Porsche 919 Hybrid, Porsche LMP Team: Earl Bamber, Timo Bernhard, Brendon Hartley

LMP1, Le Mans 24-Hours – Facts from the race

With great team spirit and an almost superhuman effort, Porsche won the 2017 Le Mans 24-hour race. Earl Bamber (NZ), Timo Bernhard (DE) and Brendon Hartley (NZ) caught up brilliantly and secured the 19th overall win for Porsche on June 18. A comparable effort dates back exactly 40 years ago, when Jacky Ickx (BE), Jürgen Barth (DE) and Hurley Haywood (USA) came back in their Porsche 936 from position 42 to win the race.

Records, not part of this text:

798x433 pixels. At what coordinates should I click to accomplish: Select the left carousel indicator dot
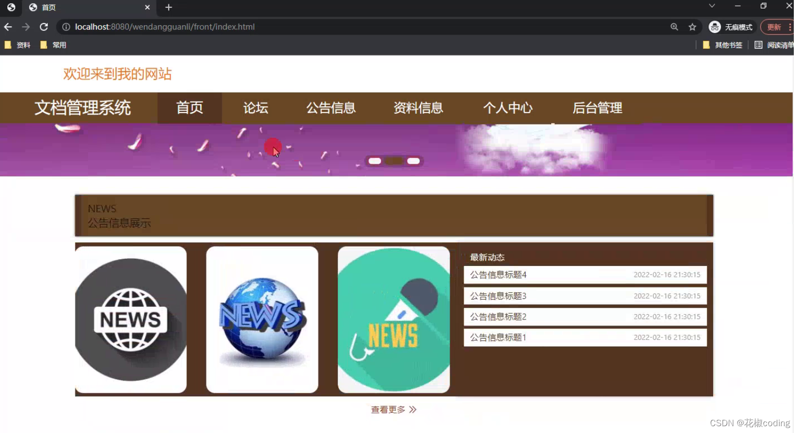(x=375, y=161)
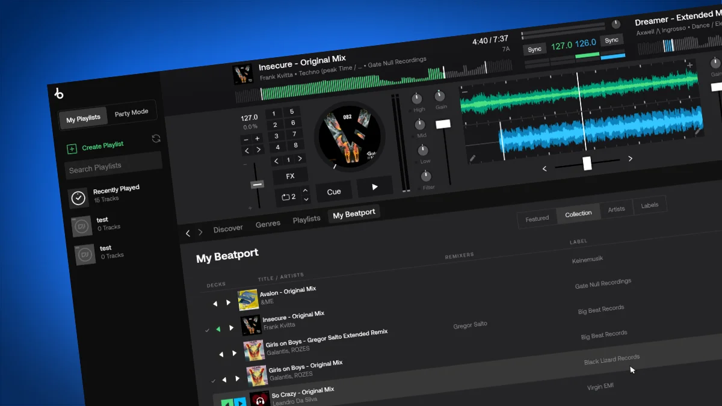Click the Beatport logo in the sidebar
The width and height of the screenshot is (722, 406).
click(x=60, y=94)
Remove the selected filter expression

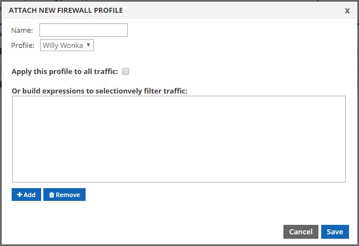click(x=64, y=195)
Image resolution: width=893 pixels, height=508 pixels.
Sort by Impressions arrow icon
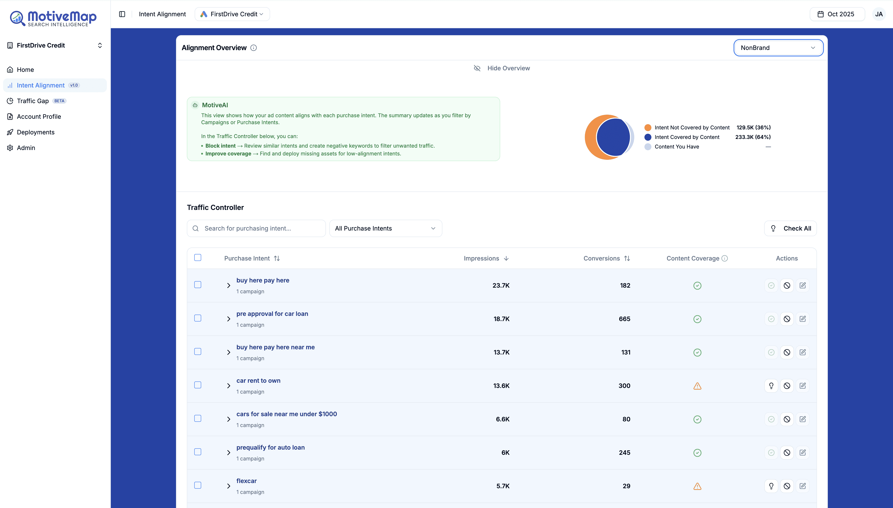(506, 259)
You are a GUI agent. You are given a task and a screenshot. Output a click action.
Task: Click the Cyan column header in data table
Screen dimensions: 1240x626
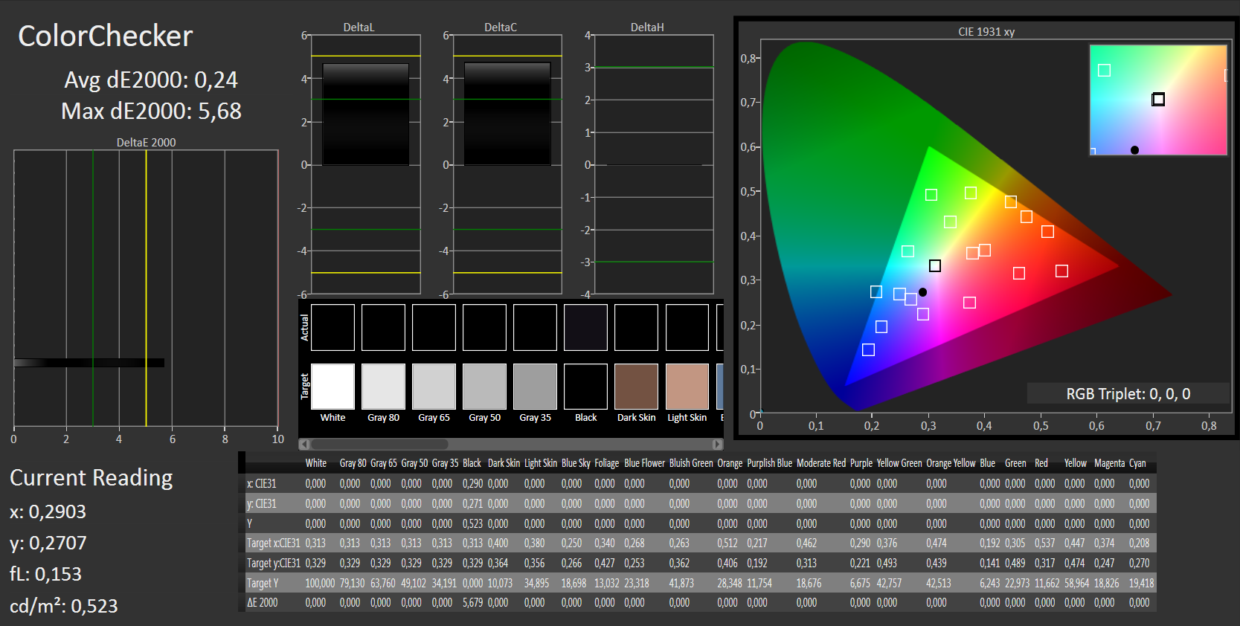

Oliver Blume, Chairman of the Executive Board, Dr. Ing. h.c. Porsche AG: “What a dramatic race! A fight back from P56 to P1 – who could have ever believed that this was possible? The Le Mans myth is alive, exactly because of such unbelievable stories like we experienced last weekend.”

The 85th running of the world’s biggest and toughest car race started with a one-two lead for Toyota and an unfortunate setback for the car number 2 Porsche 919 Hybrid, the car that ultimately won the race. At 6:30pm, the 919 of Bamber, Bernhard and Hartley was forced to make an unscheduled pit stop. It took one hour and five minutes to change the electric engine that drives the front axle. The car re-joined the race at 7:35pm placed 56th, 13 laps down on the race leader.

During the night, the strong competition from Japan had to accept losses. The number 8 Toyota pitted for lengthy repairs while the number 7 stopped on track because of a clutch failure and number 9 did the same after an accident in traffic. At 00:45am, the car number 1 Porsche 919 Hybrid took the lead. Porsche again paid the price of a race staged in high ambient temperatures at 11:09am: engine failure on the leading car. After a strong performance in P1, lasting for more than ten hours, the dreams of Neel Jani (CH), André Lotterer (DE) and Nick Tandy (GB) came to a sudden end.

Now the time for the hunters had arrived. The number 2 Porsche 919 Hybrid was the best placed LMP1 in the race and sliced through the LMP2 field. At 12:50pm on lap 330, Bernhard was back on the same lap as the race leader. By lap 347, he had closed him down to take the chequered flag 20 laps later as the overall winner.